Mechanical Behavior and Energy Absorption of TPMS Diamond Structures and Hybrid SC-FCC-BCC Plate-Lattices

Abstract

Architected cellular materials and structures provide the ability to tailor mechanical and functional properties based on design topological aspects. With the progressive advancement of additive manufacturing techniques, challenges and difficulties related to fabricating complex geometries are substantially reduced. Among different architected cellular materials, two types of closed-walls cellular materials, plate-lattices and triply periodic minimal surface (TPMS)–based lattices, provide outstanding mechanical properties. Plate-lattices are well-known for high stiffness, while TPMS lattices provide higher energy absorption capabilities. Herein, the mechanical behavior of the most two promising designs of both families is investigated experimentally and using finite-element analysis (FEA), namely sheet-based diamond TPMS and simple cubic–face-centered cubic–body-centered cubic (SC-FCC-BCC) plate-lattice.
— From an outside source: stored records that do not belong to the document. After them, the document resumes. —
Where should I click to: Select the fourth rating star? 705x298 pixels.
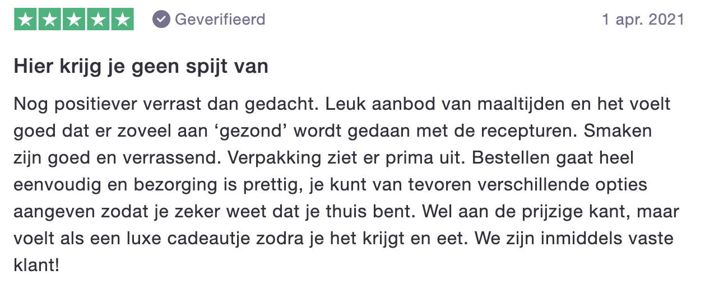[x=98, y=20]
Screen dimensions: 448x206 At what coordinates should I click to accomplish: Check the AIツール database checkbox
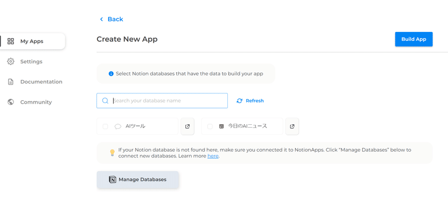tap(105, 127)
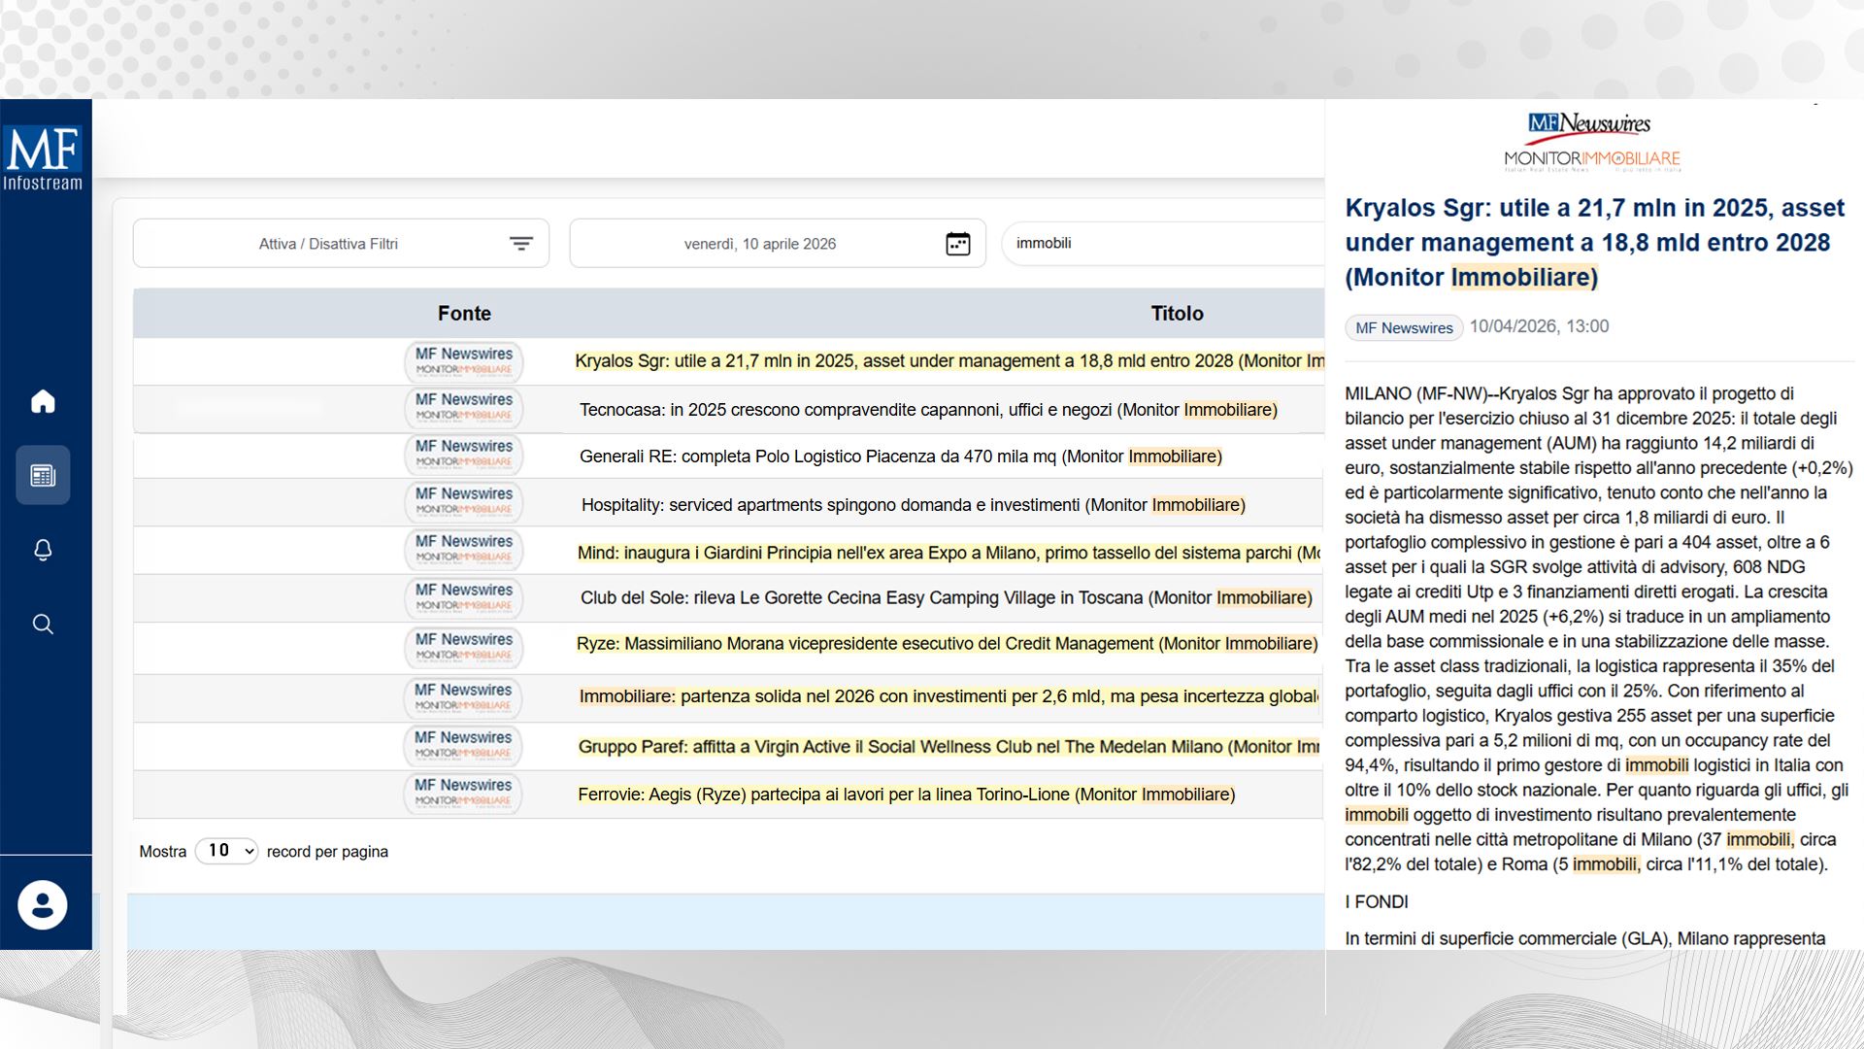Click the home icon in sidebar
The width and height of the screenshot is (1864, 1049).
pos(43,401)
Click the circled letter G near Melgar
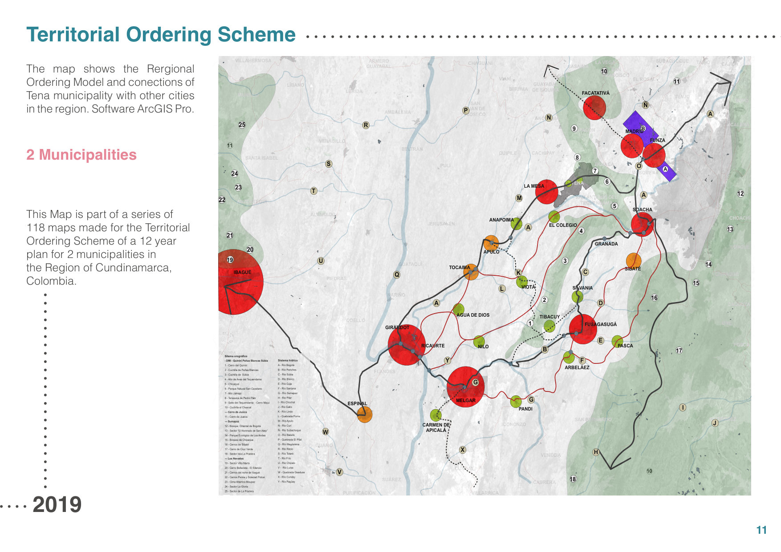This screenshot has height=552, width=781. coord(476,382)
Fused deposition modeling (FDM) technology is utilized to fabricate the structures with acrylonitrile butadiene styrene (ABS) at several combinations of relative densities and unit cell sizes. Under quasi-static loading, diamond structures showed higher strength and energy absorption capabilities at various relative densities compared to plate-lattices. Based on experimental results, diamond is found to be 52% stiffer than the plate-lattice at low relative densities. These variations are diminished as relative density increased. ANOVA results, provided as main effects plots, show a significant dependence of mostly all mechanical properties on the three-dimensional (3D) topological design of the samples. Both structures presented outstanding mechanical energy absorption ability, suggesting their utilization in impact loading applications.